"Detroit" (2017)- Movie Review

Directed by Kathryn Bigelow
Written by Mark Boal
Starring John Boyega, Anthony Mackie and Will Poulter

‘A Nerve-wracking Thriller’

Racism has long been a part of American history. Whether we would like to admit it or not, there has always been tension between blacks and whites. Through the course of history, many events have demonstrated this racial tension. From slavery to the racial segregation in the 1960’s, there have been many instances of racism in America. However, perhaps none have been as tragic as the Detroit riots in 1967. These riots saw African-Americans rising against the police at the expense of their lives. To this day, it remains a dark chapter in America’s history.

Kathryn Bigelow’s latest film “Detroit” is a gripping, suspenseful and powerful depiction of this real-life event. A nerve-wracking thriller, it captures in great detail the riots that took place during 1967. With the help of strong performances from a talented cast, director Kathryn Bigelow re-creates a shocking incident that actually happened. Using gritty realism and effective filming techniques, Bigelow re-creates a horrific time in American history. Although it is not easy to watch due to it’s disturbing subject matter, “Detroit” is a powerful film that demands to be seen. It sheds light on a historical event that is still relevant in the world today.

Set during the Detroit riots in 1967, “Detroit” focuses on an incident that took place at the Algiers Motel. Upon hearing the sound of a gunshot, the police raid the motel and interrogate the African-Americans living there. At the end of the raid, three African-American men are murdered and the rest brutally beaten by the police.

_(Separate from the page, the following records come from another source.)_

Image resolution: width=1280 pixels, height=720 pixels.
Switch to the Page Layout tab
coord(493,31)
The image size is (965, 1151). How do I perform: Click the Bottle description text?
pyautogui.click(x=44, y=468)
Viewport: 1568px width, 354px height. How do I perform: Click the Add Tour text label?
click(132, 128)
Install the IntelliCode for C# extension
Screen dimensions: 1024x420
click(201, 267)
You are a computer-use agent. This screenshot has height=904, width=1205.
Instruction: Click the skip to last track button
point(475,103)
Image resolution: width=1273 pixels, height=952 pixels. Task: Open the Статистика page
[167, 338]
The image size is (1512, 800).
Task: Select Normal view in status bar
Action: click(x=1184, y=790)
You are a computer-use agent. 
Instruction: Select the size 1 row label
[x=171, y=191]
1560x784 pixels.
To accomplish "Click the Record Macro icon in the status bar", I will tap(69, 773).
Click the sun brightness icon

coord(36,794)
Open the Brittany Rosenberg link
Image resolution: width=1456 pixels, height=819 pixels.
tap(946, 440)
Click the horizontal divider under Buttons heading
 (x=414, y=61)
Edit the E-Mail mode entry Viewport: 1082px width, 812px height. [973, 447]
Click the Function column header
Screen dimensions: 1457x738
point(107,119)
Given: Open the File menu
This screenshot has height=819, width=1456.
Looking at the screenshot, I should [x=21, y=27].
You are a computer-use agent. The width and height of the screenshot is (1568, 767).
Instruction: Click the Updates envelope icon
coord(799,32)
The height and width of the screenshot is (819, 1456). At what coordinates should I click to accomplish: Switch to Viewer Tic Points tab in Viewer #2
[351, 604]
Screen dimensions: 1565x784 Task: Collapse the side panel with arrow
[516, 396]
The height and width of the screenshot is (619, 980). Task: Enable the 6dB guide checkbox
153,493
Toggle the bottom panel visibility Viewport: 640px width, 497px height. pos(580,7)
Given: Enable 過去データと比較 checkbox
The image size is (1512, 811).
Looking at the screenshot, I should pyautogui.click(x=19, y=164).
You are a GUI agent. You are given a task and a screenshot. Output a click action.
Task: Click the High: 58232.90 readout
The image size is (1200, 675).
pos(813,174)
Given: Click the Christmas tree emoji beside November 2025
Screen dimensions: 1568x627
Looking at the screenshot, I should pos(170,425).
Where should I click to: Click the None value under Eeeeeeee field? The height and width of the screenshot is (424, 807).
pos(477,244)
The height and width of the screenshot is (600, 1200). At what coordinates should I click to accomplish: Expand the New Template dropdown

If there is anyone that is an expert at bringing true stories to the big-screen, it’s director Kathryn Bigelow. Over the last decade or so, Bigelow has brought harrowing real-life events to the big-screen. From the war drama “The Hurt Locker” to the terrorist thriller “Zero Dark Thirty”, she has never shied away from controversial subject matter. With “Detroit”, Bigelow has made a film that tackles a horrific incident in American history: the Detroit riots. It is not easy to re-create a historical event that took place nearly 50 years ago, but Bigelow has done a remarkable job. Using handheld camera, she has crafted an immersive film that makes the viewer experience the intense Detroit riots.

Kathryn Bigelow’s decision to shoot the film using handheld camera is extremely effective. Although the shaky-cam technique is often used in films, it rarely ever works. Most of the time, it causes motion sickness and detracts from the viewing experience. However, in “Detroit” the handheld camera is used brilliantly. Not only does it create tension and suspense, but it puts you into the position of the African-American victims. This handheld camera is used particularly well in the Algiers Motel sequence. As the camera lingers on the actors faces, you get a sense of the struggles African-Americans faced during the time.

When it comes to acting, “Detroit” features powerful performances from a star-studded cast. Every actor delivers and is committed to bringing the story to life. The actors go through extraordinary lengths to play their roles and deserve recognition come awards season.

Algee Smith delivers a heartbreaking performance as a survivor of police brutality. It is an emotionally draining role that requires a lot from an actor, but Smith does it full justice. Through intense expressions, he conveys the pain, anguish and suffering that African Americans faced during the time. With his expressions and beautiful singing voice, Smith is an actor with star-making leading man qualities. Hopefully, this performance will get him noticed in the industry and pave the way for a bright career.

Will Poulter is fantastic in the role of a racist and corrupt cop. This is the actor unlike you’ve ever seen him before: intense, menacing and aggressive in a villainous role. It is a difficult character to play because he is utterly unlikable and at times detestable. However, Poulter is so believable that by the end of the film all you want to do is punch him in the face.

John Boyega is another notable standout in the cast. Coming off his “Star Wars” phase, he shows great dramatic range. Although he doesn’t speak much, his expressions provide much more than you would think.

Despite these powerful performances, “Detroit” is not a film without flaws. Although the movie is thoroughly engrossing, the running time is slightly extended. At nearly 2 and a half hours, the movie is overlong and drags towards the end. It isn’t until the mid-way point, when the action shifts to the Algiers Motel, that the pacing picks up. I don’t mind when movies are long, but in this case it felt unnecessary. A little more attention to the editing may have elevated the film to another level.

In the end, “Detroit” is a controversial film that will not please everyone. As with all of Kathryn Bigelow’s films, it is dark, violent and at times disturbing. As a result, the film will certainly divide audiences. Some viewers will find the film upsetting, while others will be moved by it’s message. Whether the reaction is positive or negative, one thing is for sure: this film will spark interesting discussions about racism in the years to come.